The right of refusal is the legal ability to refuse to do something which has been requested of you. When a child is told by their parents to go to bed at their appointed bed time, they have no right of refusal. When a military man is commanded by a ranking officer to do his duty, he also has no right of refusal.
When a businessman is asked by a customer to do something he finds offensive, does he have a right of refusal? The most common assumption might be that, yes, he can refuse to do something he finds offensive. But this is not very clear in America today.
Every person on the planet has a sense of right and wrong. I am not saying everyone’s opinions agree, but every person has an opinion. If a customer asks a shop owner to do something that violates their own personal moral code, whatever that may be, do they have the right of refusal? Should they have the right of refusal?
Phrasing the question this way I assume most of you are saying, yes, they should. But understand this. When a person is refused there is someone on the other side of the counter who may have some question as to whether they are being treated fairly. Perhaps the shop owner is harboring some prejudice against the type of person that customer is. Maybe that customer is being discriminated against. It feels like the word maybe is killing us.
Let’s pick a few examples:
- A man goes to a kosher Jewish deli, and asks them to put bacon on his sandwich.
- A woman goes to a gay printer, and demands he prints fliers stating homosexuality is sin.
- A baker is asked to bake a wedding cake which is all angel food, he thinks the idea is tacky.
- An Islamic man is asked to make a custom ring which has a Star of David on it.
- A Christian photographer is asked to shoot a gay wedding, even though he believes it defies the sanctity of marriage.
Do any of these business owners have the right of refusal? Should they have the right?
Number three is different than the others because it is about personal taste, but the other four are about religious freedom. The question of the day is, when religious freedom encounters the right to be served, which gets the higher priority?
If you answer the same for all four, then congratulations you are consistent.
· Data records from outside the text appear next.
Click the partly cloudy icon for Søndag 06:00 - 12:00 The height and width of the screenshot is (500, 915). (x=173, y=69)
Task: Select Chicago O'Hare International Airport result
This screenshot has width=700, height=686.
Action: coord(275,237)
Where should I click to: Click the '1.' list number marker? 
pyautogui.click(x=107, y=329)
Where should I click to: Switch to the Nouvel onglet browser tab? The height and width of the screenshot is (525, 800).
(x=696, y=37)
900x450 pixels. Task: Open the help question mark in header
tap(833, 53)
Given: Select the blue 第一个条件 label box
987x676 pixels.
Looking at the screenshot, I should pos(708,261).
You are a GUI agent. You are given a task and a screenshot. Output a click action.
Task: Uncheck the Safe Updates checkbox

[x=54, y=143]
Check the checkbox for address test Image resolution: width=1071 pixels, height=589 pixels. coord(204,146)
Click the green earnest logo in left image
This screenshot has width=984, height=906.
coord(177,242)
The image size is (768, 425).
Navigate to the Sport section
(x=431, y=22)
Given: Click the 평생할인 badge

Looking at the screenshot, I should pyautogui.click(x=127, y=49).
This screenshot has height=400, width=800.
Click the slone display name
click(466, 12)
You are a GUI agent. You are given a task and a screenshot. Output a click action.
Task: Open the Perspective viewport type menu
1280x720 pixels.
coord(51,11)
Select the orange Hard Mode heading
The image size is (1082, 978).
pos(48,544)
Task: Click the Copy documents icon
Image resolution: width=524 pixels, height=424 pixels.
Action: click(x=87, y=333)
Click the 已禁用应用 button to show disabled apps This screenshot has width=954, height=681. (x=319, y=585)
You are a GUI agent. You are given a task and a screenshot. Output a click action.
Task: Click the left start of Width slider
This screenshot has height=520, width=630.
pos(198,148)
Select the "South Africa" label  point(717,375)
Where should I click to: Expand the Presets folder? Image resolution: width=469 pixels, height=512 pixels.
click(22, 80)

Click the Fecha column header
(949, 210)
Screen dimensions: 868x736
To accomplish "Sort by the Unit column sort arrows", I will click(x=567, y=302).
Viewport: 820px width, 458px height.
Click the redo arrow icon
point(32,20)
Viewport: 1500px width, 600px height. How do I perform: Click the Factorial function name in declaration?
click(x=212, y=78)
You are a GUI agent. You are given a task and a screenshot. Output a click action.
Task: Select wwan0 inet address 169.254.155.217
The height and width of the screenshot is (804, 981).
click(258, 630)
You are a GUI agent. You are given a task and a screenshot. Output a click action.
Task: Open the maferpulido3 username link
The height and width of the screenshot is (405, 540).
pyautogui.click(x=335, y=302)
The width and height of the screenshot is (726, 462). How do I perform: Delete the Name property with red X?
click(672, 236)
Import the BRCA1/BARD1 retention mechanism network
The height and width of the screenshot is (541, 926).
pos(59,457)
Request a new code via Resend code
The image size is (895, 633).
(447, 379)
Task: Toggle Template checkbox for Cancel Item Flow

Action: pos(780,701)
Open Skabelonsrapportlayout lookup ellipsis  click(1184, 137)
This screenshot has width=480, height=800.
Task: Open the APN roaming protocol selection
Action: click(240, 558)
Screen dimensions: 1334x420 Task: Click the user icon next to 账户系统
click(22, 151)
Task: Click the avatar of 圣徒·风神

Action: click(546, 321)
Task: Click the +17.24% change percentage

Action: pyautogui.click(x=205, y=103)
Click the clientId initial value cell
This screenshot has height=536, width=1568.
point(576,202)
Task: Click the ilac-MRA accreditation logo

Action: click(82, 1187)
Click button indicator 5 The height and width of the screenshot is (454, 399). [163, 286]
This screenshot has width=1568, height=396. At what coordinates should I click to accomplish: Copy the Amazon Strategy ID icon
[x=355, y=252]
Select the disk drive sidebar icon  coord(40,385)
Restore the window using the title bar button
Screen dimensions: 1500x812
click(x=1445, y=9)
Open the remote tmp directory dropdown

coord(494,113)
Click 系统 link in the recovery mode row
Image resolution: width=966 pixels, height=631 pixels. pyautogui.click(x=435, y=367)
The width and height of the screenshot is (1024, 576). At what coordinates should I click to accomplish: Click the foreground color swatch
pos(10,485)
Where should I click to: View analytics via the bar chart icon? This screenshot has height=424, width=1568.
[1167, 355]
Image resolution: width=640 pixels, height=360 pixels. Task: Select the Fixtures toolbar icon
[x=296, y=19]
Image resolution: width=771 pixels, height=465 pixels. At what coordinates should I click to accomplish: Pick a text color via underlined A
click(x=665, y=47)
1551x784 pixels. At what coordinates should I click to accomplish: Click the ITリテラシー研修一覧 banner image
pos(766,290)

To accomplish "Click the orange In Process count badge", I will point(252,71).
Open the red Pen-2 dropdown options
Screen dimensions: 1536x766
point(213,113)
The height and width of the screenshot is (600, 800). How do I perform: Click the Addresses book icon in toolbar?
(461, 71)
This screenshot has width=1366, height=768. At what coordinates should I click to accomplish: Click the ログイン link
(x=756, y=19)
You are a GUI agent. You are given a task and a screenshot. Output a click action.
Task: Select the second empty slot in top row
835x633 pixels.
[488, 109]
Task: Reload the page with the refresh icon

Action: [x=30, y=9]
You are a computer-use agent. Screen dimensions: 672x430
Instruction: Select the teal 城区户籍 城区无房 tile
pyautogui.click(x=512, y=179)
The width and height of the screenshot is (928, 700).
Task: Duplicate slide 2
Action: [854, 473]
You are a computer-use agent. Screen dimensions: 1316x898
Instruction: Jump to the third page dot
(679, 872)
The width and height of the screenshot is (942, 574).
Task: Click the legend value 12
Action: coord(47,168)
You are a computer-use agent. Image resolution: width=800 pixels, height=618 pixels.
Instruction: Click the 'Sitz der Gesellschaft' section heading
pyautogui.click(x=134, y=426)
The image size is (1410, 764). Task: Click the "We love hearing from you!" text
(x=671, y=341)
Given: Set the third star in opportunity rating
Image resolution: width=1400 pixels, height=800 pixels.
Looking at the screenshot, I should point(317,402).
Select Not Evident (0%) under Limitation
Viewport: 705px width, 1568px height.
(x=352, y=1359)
If you said all of them have the right to refusal you chose religious freedom as the higher value. If you said none of them have the right of refusal, then you avoiding all possibility discrimination is more important than religious freedom.
But if you answered 1, 2, 4 and 5 inconsistently, then perhaps you are caught in the trap of discrimination. Namely that some groups deserve rights and privileges others do not have. What you chose reveals either, who you favor, who you disfavor or a combination of both.